> _Short task_
Could you continue the passage on policing and corrections in the era of multilateralisation from the point where it stops, before the listing?

> _Document segment_
During this period of multilateralisation, the state’s primary role was to set policy directions and to authorise services provided by a range of government agencies and other providers (Mazerolle and Ransley 2005). In reality, however, most services remained firmly anchored around state providers (Crawford 2006). In policing, this regulatory environment gave rise to initiatives such as third-party policing, where public police convince or coerce third parties to use their legal levers to take an active role in crime prevention (see Mazerolle and Ransley 2005, 2006), with the role of police still central. In corrections, the complex regulatory environment of the neoliberal era led to initiatives such as the establishment of sex offender registries and the use of firearms registries as a means for monitoring and controlling activities of re-entrants into the community post-incarceration (see Braga 2008).

> _Raw data_
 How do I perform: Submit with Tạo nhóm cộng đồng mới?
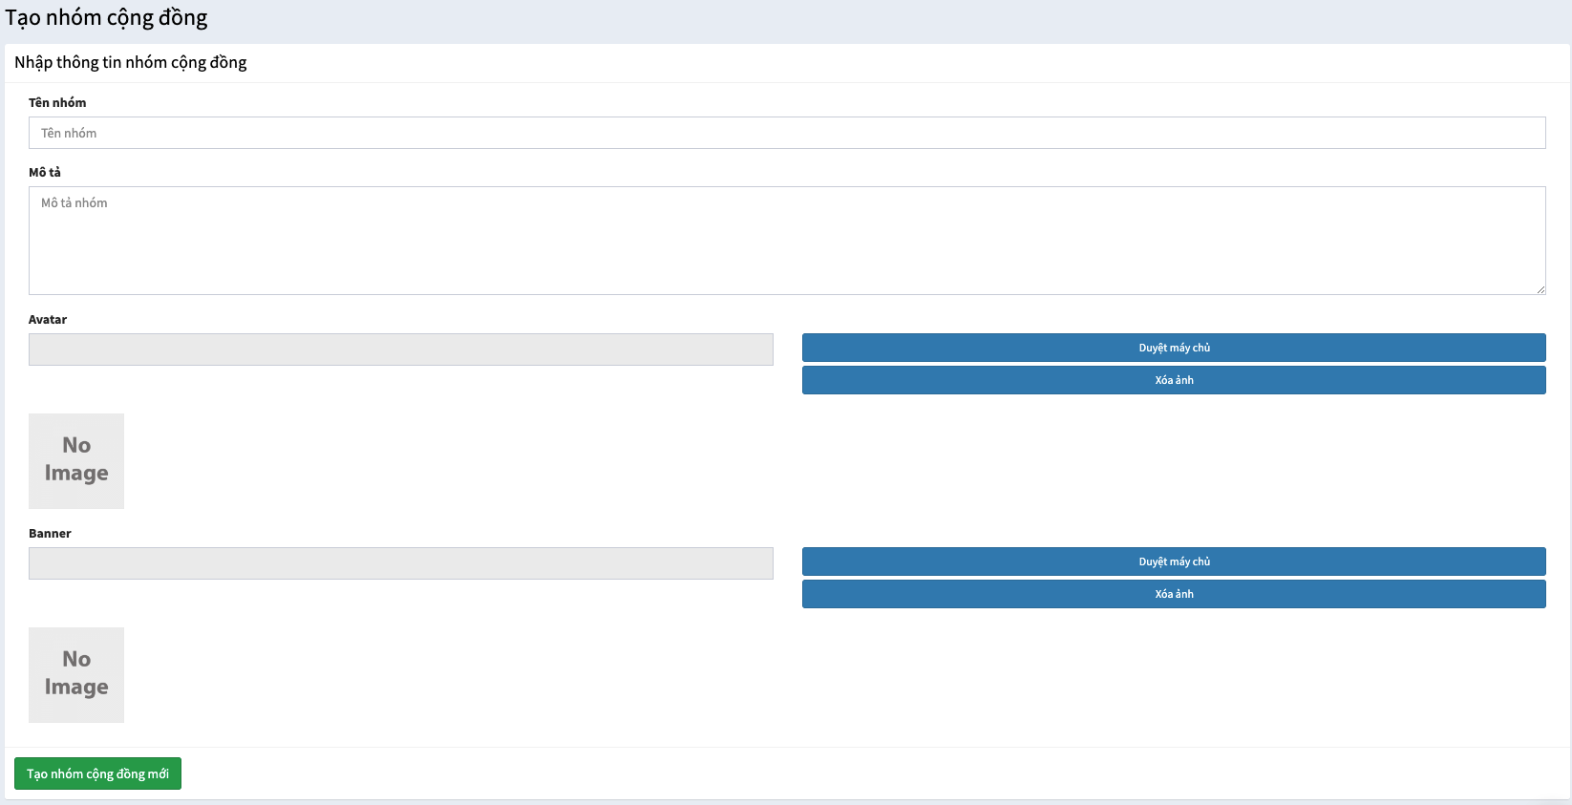point(97,773)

> _Written answer_
As the twenty-first century has progressed, the roles and responsibilities of criminal justice have become even more complicated. Increasingly, government is described as marketised (Lippert and Walby 2014; Loader and Walker 2007; Maguire 2012; Whitehead 2015). This is characterised by the domination of market logics and disciplines (Loader and Walker 2007) including a focus on contracting out of services. This has not only reduced public expenditure (Dean 2014) but has also harnessed resources and skills from other sectors. Doing more with less became especially important after the GFC of 2007–2009 when many countries significantly cut funding to criminal justice services. In the UK, for example, police budgets were cut by 20 per cent from 2010 to 2015 (Millie 2014), and similar reductions were seen in many US jurisdictions (Sherman 2011). The Australian and New Zealand economies were less affected by the crisis, and impacts on criminal justice agencies have been less severe. Nevertheless, criminal justice services have been affected by other drivers of marketisation such as a focus on improving outcomes (Sherman 2013), ensuring value for money, and increasing community responsibility for solving social problems (Maguire 2012).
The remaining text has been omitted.